To do:
- 1) Print the passage of the post on energy bills and household debt between "The big recent" and "just seems untenable.", inclusive.
- 2) Carry on the post on energy bills and household debt from its final sentence.

Selected extract:
§ §
Affording change

This week, outside of eating my first mince pie, I seem to have been preoccupied with higher energy bills and consumer spending in the run-up to Christmas and how big a debt repayment hangover will be in the new year.

Traditionally January and February are always been high volume months for customers falling into the arrears process (get ready now to prepare), but I just wonder if this is going to be bigger than ever this year, with the potential for much wider further knock-on impacts economically too.

It’s not their fault honest

Take energy costs. I have written about this previously, but this week IO heard more stories of monthly fuel bills increasing with customers forced off their great fixed rates onto much higher Standard rate tariffs (60-80% in some cases).

Even on my local Facebook group (admittedly not always a very scientific sample of public opinion, albeit with lots of opinions), there was plenty of talk and shock at the price increases, with some final dismay at just where they were going to find the extra money or stay warm.

Some of this resulted in anger, much of this at energy companies, with assumptions they are raking in profits. But, as someone helpfully pointed out, this really is not the case. Unless you are sitting on paid for land extracting gas reserves… it seems they are losing money too, in fact, most of us are…

Even those sitting pretty on locked-in fixed-price contracts, only have time on their side until these expire… and with the price cap to change again in April, there is likely to be a further shock in the spring too… it is just not great all around.

Wrinkles in approach

The big recent news in this of course has been the insolvency of Bulb. It is now in administration, customers appear on the same deals, with the gap apparently being funded by the government.

Elsewhere in the market, the large energy suppliers have been taking on the customers from smaller suppliers at a rate of knots. However, each of these customers on a standard tariff is still loss-making, with no apparent subsidy to make up the difference.

The situation at face value seems somewhat inconsistent, and you have to wonder if larger scale subsidies are heading to energy suppliers to keep them afloat, should this situation continue. It just seems untenable.
§ §
[Stored records]
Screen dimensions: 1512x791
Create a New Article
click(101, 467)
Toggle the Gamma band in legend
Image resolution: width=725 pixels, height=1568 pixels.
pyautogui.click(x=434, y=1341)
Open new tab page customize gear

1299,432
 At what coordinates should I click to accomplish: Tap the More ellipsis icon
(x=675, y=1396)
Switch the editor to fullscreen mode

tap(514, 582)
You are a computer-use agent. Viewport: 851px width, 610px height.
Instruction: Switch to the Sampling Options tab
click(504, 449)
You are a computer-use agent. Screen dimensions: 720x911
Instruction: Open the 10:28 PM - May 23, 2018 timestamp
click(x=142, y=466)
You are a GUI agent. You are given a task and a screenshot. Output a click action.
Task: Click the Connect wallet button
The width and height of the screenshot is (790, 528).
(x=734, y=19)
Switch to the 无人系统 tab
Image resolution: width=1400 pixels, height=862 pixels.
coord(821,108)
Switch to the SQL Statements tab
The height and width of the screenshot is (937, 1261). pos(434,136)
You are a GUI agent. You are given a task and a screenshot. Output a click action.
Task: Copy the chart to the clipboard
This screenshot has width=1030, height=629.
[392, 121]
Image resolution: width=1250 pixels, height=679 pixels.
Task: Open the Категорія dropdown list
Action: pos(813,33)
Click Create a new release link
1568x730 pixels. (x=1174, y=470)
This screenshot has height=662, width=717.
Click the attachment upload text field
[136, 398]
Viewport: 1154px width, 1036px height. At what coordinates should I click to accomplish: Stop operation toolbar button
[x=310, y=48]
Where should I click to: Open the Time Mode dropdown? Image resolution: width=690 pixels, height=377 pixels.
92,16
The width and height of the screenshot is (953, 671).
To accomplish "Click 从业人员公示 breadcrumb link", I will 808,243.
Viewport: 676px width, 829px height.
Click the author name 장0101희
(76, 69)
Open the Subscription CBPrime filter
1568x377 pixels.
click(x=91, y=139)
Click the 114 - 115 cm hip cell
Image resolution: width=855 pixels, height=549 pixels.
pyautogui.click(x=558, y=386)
§ §
Results of the tasks:
- 1)
The big recent news in this of course has been the insolvency of Bulb. It is now in administration, customers appear on the same deals, with the gap apparently being funded by the government.

Elsewhere in the market, the large energy suppliers have been taking on the customers from smaller suppliers at a rate of knots. However, each of these customers on a standard tariff is still loss-making, with no apparent subsidy to make up the difference.

The situation at face value seems somewhat inconsistent, and you have to wonder if larger scale subsidies are heading to energy suppliers to keep them afloat, should this situation continue. It just seems untenable.

- 2)
The icing on the (Christmas) cake

And then onto Christmas and Christmas spending. With mince pie season starting the ramp-up to the holidays is now well and truly underway.

With the feeling that Christmas was cancelled last year, the streets seem busier and fuller than we have seen for a long time. Even the announcement of this new Omicron COVID variant does seem to have damped spirits… the motto “have mask.. will carry on (shopping)” seems appropriate.

And this is reflected in the lending data too. Seemly there have been increasing applications for credit amongst younger people and reports of extensive use of Buy-Now-Pay-Later this year.

It all points to increasing debt loads, which will of course will have to be paid back in the New Year.

New Year Cheer?

So could we see combining effects? Consumers having to find that extra money for increased expenses and energy, also with increased monthly debt repayments?

Consumers, faced with such a situation will have to prioritize… and keeping warm is important, so as we know it will result in increased arrears, particularly in unsecured financing areas such as loans, credit cards and BNPL.

If you run an operation it is time to get ready, and especially have digital alternatives to handle the volume, should this materialise as is feared.

However, this turns out, mind you, it is going to be an interesting New Year for sure.

Have a good week(end) everyone.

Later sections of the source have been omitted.